After Odisha, tourists spot black panther in Maharashtra’s Tadoba Reserve
A black panther was spotted by tourists at the Shivanjhari area of Kolsa range in Tadoba Andhari Tiger Reserve in Chandrapur district on Tuesday.
Forest officials confirmed that the animal was a black panther as their camera traps caught images of it, half an hour later.
The forest department, however called the big cat a black leopard, around 4 to 5 years old, and confirmed that the sighting was so rare that this might be the only evidence of a black panther in Maharashtra.
In December 2013, the forest department and villagers of Oni in Rajapur taluka of Ratnagiri district rescued a full-grown black leopard from a 40-foot deep well, which is the last sighting of the animal. “The sighting in Tadoba is really interesting as these black panthers are known to frequent more rainforests and areas receiving lot of rain in India, but spotting it here is definitely a surprise,” said Vidya Athreya, wildlife biologist.
TATR (core) deputy director Dr Kishore Mankar said they spotted a black panther cub last in 2014. “Most likely this is the same cub, which was spotted on Tuesday.

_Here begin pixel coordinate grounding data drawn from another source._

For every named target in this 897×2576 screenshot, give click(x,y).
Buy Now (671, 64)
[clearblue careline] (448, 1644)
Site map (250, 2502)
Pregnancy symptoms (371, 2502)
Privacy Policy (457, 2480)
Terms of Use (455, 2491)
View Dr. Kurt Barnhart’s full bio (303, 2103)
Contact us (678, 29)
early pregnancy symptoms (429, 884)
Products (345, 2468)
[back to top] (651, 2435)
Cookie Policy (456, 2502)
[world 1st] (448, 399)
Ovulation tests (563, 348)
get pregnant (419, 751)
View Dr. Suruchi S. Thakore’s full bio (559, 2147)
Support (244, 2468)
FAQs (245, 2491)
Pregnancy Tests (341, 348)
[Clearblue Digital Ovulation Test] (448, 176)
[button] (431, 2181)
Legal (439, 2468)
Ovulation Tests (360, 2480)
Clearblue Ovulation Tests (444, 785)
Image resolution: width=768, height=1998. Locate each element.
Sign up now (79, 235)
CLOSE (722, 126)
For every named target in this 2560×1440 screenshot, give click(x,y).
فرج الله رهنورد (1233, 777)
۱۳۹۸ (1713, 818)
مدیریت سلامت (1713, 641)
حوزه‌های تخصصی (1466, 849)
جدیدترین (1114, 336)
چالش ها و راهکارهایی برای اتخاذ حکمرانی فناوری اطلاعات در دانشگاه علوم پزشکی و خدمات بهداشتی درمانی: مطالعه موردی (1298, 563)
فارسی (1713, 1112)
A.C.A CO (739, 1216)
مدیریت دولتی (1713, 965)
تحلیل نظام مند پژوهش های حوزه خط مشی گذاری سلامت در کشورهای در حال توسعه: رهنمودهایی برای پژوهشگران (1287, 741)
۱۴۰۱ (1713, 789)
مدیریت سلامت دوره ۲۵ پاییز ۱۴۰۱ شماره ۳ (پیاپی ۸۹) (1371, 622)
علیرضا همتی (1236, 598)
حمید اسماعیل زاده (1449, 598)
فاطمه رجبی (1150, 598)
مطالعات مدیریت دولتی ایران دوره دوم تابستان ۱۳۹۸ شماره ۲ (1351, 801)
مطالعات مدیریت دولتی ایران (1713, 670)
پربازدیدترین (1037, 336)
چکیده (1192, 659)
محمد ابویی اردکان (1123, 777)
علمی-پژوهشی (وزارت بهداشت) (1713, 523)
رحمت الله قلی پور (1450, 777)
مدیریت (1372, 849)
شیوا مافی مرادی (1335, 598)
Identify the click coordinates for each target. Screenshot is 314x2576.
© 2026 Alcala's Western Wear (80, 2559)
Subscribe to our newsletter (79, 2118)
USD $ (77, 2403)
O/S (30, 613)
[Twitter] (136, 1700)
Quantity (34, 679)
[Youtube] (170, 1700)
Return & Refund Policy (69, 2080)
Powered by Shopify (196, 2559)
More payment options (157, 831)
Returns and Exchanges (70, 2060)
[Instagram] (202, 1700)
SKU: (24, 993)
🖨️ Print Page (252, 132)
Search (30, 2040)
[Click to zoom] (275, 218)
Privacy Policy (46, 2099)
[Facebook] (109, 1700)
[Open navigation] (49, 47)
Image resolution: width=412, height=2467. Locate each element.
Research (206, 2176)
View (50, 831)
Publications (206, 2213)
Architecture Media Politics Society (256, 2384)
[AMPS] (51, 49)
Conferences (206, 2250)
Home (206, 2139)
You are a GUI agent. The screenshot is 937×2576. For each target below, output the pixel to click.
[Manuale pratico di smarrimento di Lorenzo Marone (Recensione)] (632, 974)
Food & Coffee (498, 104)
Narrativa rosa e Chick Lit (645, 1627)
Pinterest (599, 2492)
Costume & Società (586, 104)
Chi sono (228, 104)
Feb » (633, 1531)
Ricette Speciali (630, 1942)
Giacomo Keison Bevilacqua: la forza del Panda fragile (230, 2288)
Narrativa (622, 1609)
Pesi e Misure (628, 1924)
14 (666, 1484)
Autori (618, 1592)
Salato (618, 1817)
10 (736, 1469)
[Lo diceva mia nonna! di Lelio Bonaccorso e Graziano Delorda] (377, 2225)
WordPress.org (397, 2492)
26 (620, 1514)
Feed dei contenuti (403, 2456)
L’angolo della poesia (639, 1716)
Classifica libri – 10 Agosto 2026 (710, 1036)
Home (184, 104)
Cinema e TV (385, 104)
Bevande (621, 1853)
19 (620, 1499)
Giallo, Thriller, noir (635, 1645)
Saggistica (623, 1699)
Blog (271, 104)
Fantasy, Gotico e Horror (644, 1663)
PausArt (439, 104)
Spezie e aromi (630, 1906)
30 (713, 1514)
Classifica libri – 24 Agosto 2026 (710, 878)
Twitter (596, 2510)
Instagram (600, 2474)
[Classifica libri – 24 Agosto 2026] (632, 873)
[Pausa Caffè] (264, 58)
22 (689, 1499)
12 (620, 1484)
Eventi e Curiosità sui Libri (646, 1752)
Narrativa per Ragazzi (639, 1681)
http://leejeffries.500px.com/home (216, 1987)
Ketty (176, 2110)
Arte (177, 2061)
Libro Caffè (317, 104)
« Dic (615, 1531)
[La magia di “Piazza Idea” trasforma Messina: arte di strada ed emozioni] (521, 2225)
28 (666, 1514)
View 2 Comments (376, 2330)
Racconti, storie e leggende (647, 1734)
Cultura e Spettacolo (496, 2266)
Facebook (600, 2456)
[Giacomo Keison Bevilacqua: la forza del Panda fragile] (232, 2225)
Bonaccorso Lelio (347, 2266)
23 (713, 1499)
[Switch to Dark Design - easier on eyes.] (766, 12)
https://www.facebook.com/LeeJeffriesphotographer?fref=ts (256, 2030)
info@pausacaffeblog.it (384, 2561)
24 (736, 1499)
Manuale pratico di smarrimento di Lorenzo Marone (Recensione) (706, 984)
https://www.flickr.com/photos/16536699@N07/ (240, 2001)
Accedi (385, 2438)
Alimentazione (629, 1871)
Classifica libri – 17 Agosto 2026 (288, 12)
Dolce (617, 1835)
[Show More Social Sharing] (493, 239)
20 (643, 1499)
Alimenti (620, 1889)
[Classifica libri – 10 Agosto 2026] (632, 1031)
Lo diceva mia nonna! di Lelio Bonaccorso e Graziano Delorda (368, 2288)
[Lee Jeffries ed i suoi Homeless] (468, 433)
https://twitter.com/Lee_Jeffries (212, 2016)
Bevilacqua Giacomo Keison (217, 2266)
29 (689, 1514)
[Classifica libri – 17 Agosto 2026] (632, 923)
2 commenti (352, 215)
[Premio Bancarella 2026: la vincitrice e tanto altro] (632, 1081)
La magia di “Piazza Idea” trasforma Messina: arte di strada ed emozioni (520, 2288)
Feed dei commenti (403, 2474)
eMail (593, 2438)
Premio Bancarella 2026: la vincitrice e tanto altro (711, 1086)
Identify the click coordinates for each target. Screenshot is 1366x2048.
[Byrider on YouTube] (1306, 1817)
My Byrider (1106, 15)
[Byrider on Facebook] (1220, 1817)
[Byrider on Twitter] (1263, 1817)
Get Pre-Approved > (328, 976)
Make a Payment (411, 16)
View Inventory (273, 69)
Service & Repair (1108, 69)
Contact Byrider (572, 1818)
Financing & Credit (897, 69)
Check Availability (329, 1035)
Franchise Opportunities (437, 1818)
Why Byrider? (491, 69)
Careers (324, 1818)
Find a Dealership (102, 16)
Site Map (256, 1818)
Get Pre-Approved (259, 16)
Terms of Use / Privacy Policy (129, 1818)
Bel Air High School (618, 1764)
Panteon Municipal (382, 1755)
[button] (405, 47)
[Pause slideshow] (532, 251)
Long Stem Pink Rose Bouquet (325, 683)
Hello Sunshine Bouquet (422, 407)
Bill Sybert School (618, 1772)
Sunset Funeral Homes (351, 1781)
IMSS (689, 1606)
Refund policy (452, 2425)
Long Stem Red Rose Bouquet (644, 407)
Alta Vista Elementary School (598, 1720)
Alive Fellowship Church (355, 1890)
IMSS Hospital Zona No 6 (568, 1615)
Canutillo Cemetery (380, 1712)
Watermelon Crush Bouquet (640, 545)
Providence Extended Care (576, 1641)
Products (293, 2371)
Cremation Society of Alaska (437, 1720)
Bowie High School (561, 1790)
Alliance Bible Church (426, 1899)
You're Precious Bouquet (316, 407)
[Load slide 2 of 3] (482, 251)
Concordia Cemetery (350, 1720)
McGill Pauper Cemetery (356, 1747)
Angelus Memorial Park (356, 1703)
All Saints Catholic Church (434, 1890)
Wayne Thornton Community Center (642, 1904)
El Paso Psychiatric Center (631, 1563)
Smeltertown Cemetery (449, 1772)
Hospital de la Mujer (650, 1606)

Around 5.15pm, almost 10.5km inside TATR, the tiger safari comprising of Praful Yerme (driver), Shalik Yerme (guide), Jean Francois Aernouts, his wife Lina, and kids Zia and Ruby, and Belgian national Juliet Decaestecker, spotted the black leopard,” he said, adding, “Our camera traps caught the animal around 6.08pm in the same area.”
He said that in Asia and Africa, black panthers are called leopards (Panthera pardus), and in the America, they are called black jaguars (Panthera onca).
“Like leopards, these animals also have stripes, but they are hardly visible on their black fur due to the presence of melanin or melanistic colour. The genes responsible for melanin formation are different from those of the commonly seen leopards, and these recessive genes give them the black colour,” said Mankar.
Experts said the sighting was surely a spectacle. “These are melanistic leopard and they are not common anywhere in India. They have extremely low population as these genetic aberrations are extremely rare,” said VB Mathur, director, Wildlife Institute of India. “While we should rejoice such a documentation, conservation efforts need to be focussed on protecting all leopards, as the number of deaths are on the rise.”